* _Your instructions_
Can you reproduce all of the material below, requests included, but scale each coordinate in the answers by 0.45 and round it to a whole number, with halves rounding up? Leave the numbers in the requests untouched and omit the pictures.

* _Materials provided_
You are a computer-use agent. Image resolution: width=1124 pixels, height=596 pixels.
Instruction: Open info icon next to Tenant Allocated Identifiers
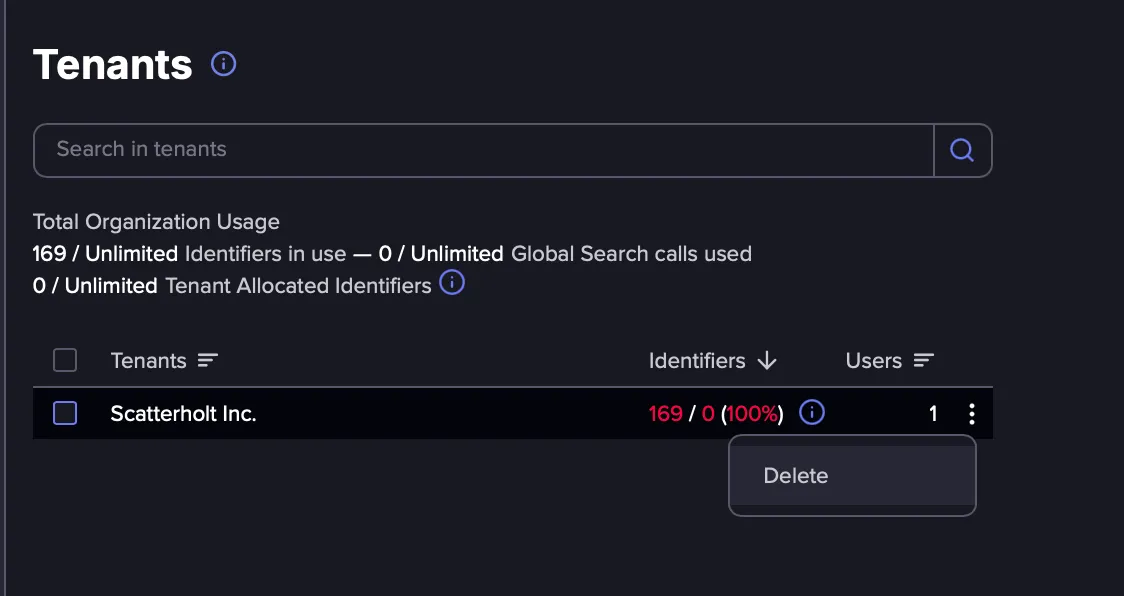[452, 283]
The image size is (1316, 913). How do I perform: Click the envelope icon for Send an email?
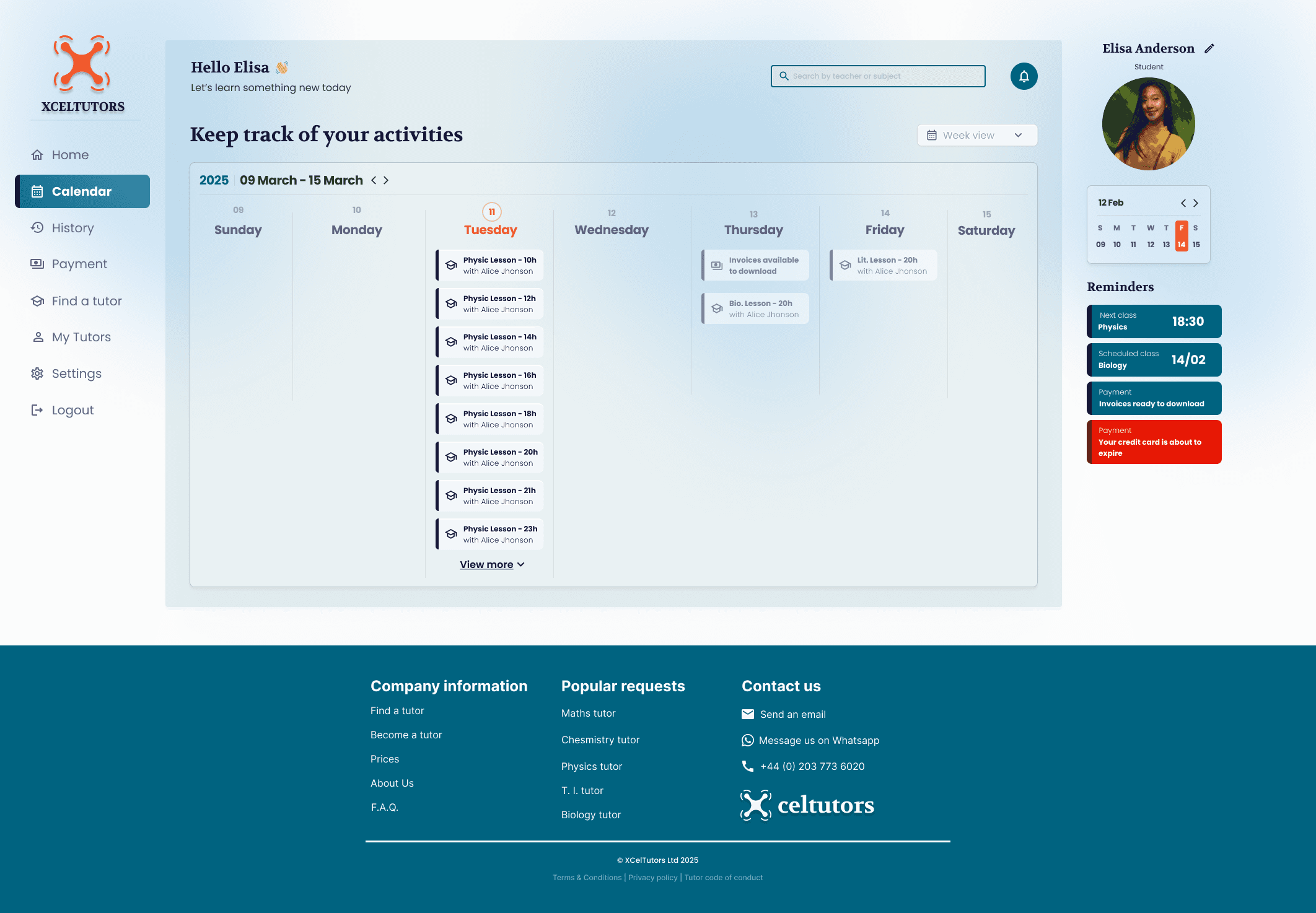tap(748, 714)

* _Output of the exercise_
You are a computer-use agent. Image resolution: width=1124 pixels, height=596 pixels.
Instruction: Open info icon next to Tenant Allocated Identifiers
[203, 127]
The image size is (1316, 913). How do I perform: Click the envelope icon for Send an email?
tap(337, 321)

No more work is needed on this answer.